Sitting on the porch with the children, we watched the combine work the corn field across the road. They love the roar of the heavy machinery and Bear literally danced with anticipation as the combine approached the grain truck. He jumped and squealed and clapped as they pulled alongside one another and we got to watch the grain pour into the back of the truck.

“This is what it’s all about,” I thought to myself. The season was coming to a close. A season of work, of worry, of challenges. This year’s crop had to face a late freeze that took out the majority of the beet crop, flooding that put counties under water, grasshoppers that left farmers in four Nebraska counties eligible for federal aid and mold and fungus issues as fields slowly dried after the flooding.
Mr. B. had stopped by the week before to chat. Standing in the drive, he affirmed that his crop had escaped the worst Nebraska’s finicky weather had to offer this year and he was pleased with the dry spell that was reducing the moisture content of his corn and readying it for harvest.
“Another weekend of this and it should be around 18%,” he said with an appreciative glance over his field. I knew he was talking about the moisture content, deduced that 18% was worthy of something but unsure exactly what that meant. But since the harvesters were out less than a week later, it must have marked the end of the season.
Now the fields stand empty. Strands of electric fencing have been erected around some of the harvested fields where cattle have been turned out to glean. We cannot see them from our property, but I love listening to them lowing in the fields late at night. Our ducks and geese have discovered the fallen corn and spend their days waddling up and down the rows, cleaning up the spillage.
And I think of my own garden. My own disappointing garden. I’d had high hopes for it, but they seemed destined to be shattered from the start. We got started late, so most of my plans were never planted let alone realized. This left a frighteningly large portion of the garden open to weeds who were more then happy to fill in the vacuum. Then my goslings, who were supposed to be my assistants in the garden, escaped their pen and ate a quarter of my corn. Without decent fencing, I was forced to take them off the garden until the plants matured.

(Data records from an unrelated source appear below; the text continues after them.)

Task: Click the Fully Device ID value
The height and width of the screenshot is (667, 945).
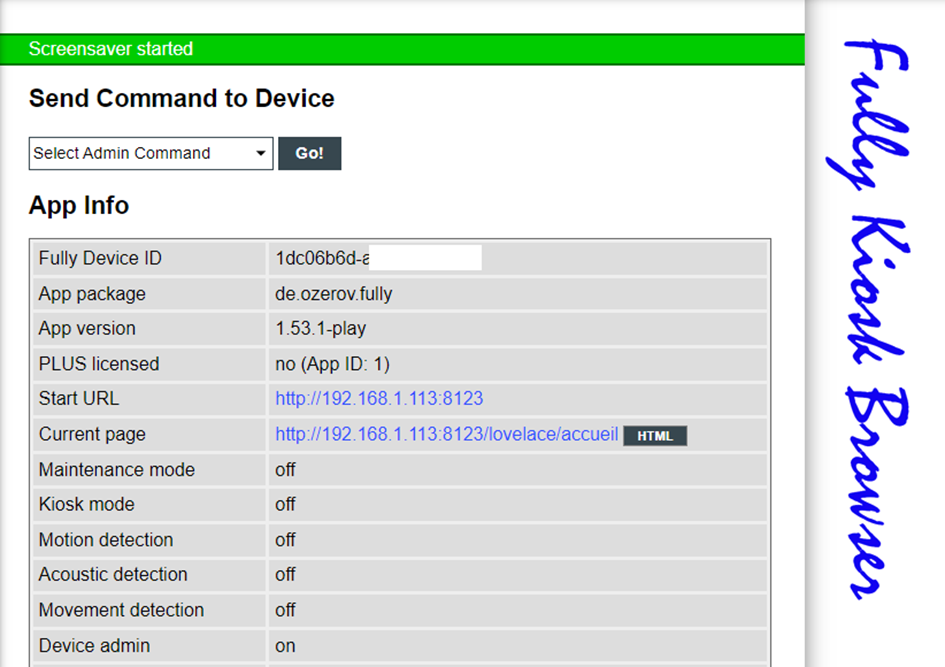Action: pyautogui.click(x=378, y=258)
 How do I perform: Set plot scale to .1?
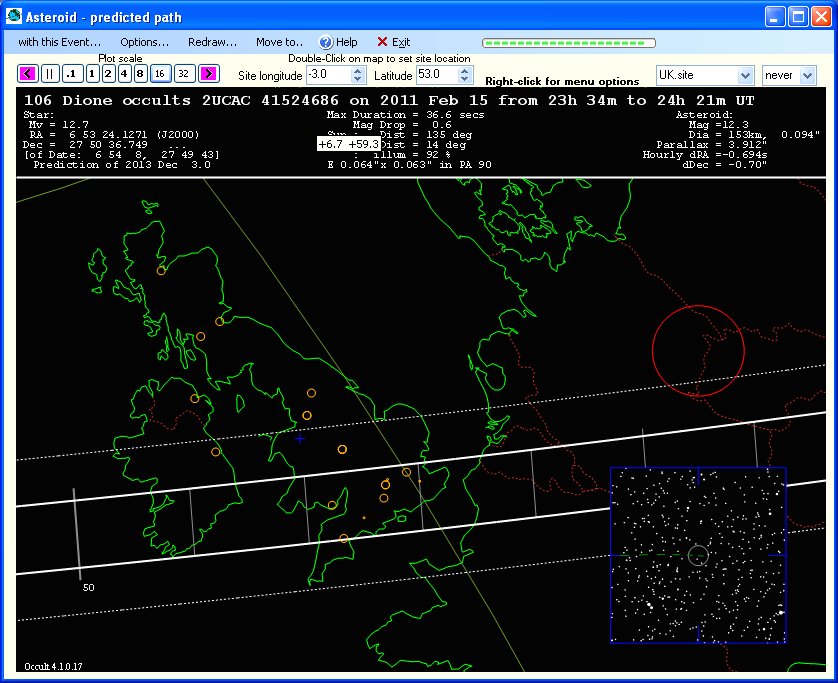point(71,74)
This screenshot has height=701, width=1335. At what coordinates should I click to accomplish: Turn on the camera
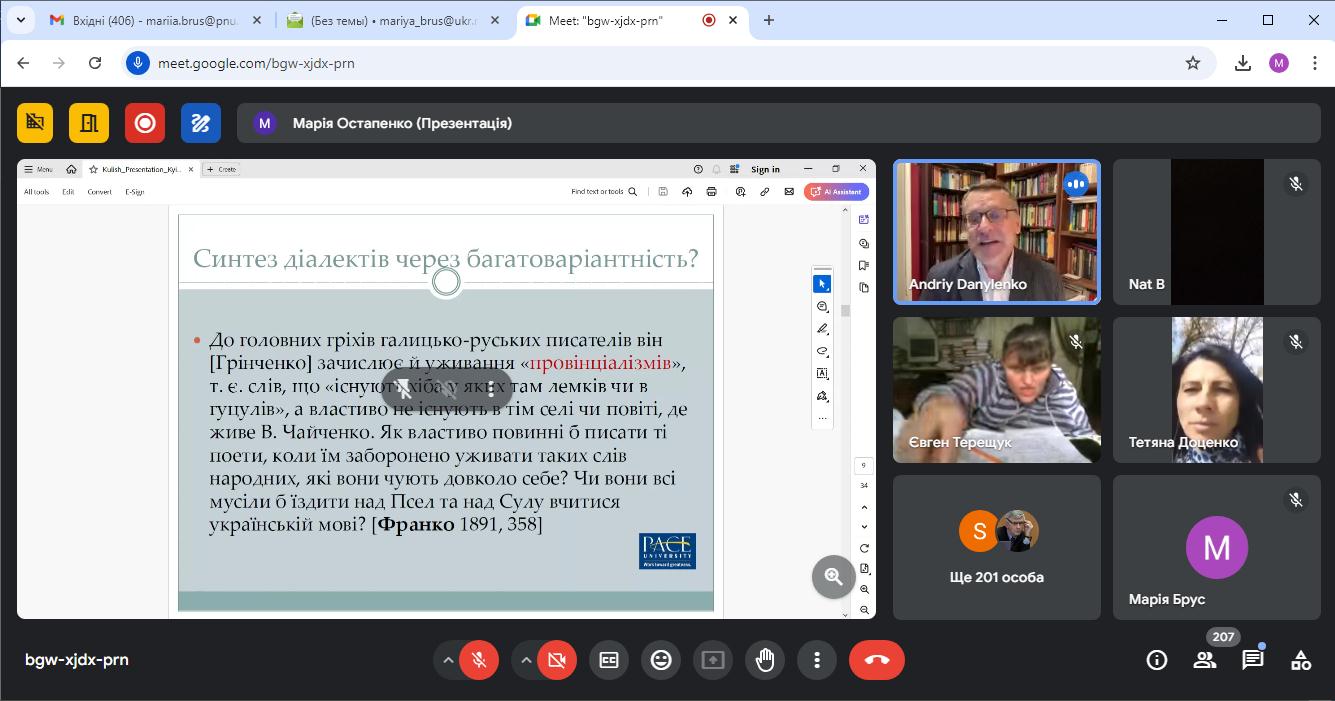(557, 660)
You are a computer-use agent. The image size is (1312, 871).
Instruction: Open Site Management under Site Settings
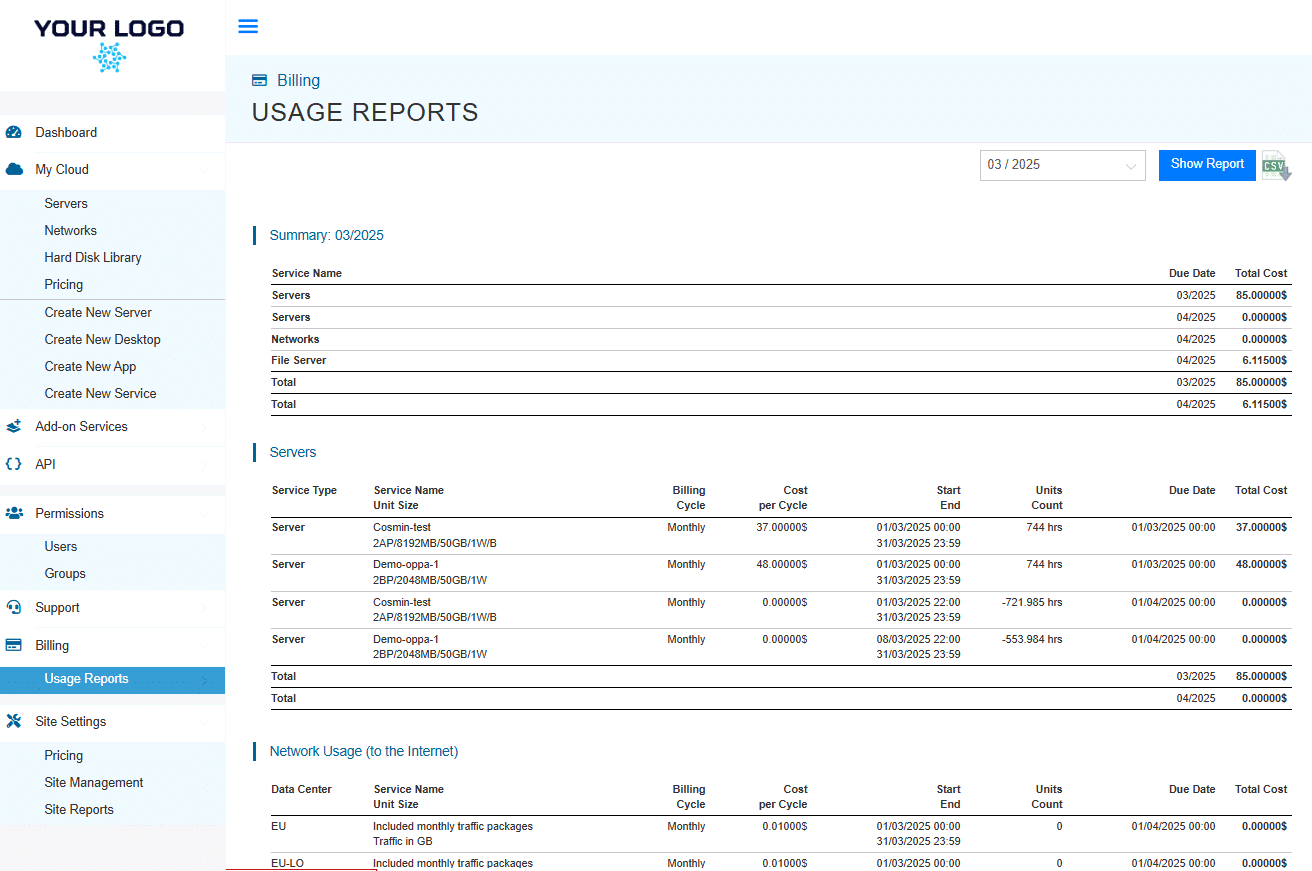(x=96, y=782)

But I jumped the gun on that. Or didn’t realize just how big they were getting and how small my heritage corn was. Now, the corn could have easily withstood the occasional nip to the leaves. But the geese seemed to favor the developing tassles on the corn itself and before I even realized what was happening, they rendered my entire planting incapable of pollinating.
Hail took out my tomatoes and peppers. Weeds overwhelmed my cucumbers, squash and melons. Not to mention me. When we finally gave up on the garden for the season, it had yielded three pounds of green beans, three cucumbers and two pie pumpkins. All wonderfully delicious, but a depressing harvest from a 3,000 square foot garden that was supposed to keep us in garden fresh veggies throughout the growing season and perhaps even overwhelm us with its bounty.
As it was, we got way more out of the unexpected fruits the property offered without our labor and finances. Lilac jelly, black locust blossom fritters and syrup, clover jelly, dandelion syrup, and sharab el toot. We even discovered an elderberry bush, sampled some berries and determined it worthy of propogating next year. Of course, once I add my gardening skills to that poor bush, it will likely go the way of my garden, but one can dream.

Looking over the fence at my tattered rows of strawberries, my cold frame of arugula and the rows that never were, I wonder for a moment what next year will bring. But here’s the strange thing about gardening: No matter how bad this year was, there is always next year.
No matter how disappointing every year has been, there is always next year.
Experience is not much of a teacher when it comes to gardening.
Next year’s weeds have not yet sprouted. Next year’s storms not yet brewed. Next year’s heat not yet driven me inside to lemonade and a fan. Instead, I have a calendar full of optimism where seeds are planted in succession and my harvest comes in just a little faster than I can bring it all in.
Whether I’m an incurable optimist or merely suffer that bizarre form of amnesia common to many gardeners I cannot tell. But next year will be better.
It certainly couldn’t be much worse.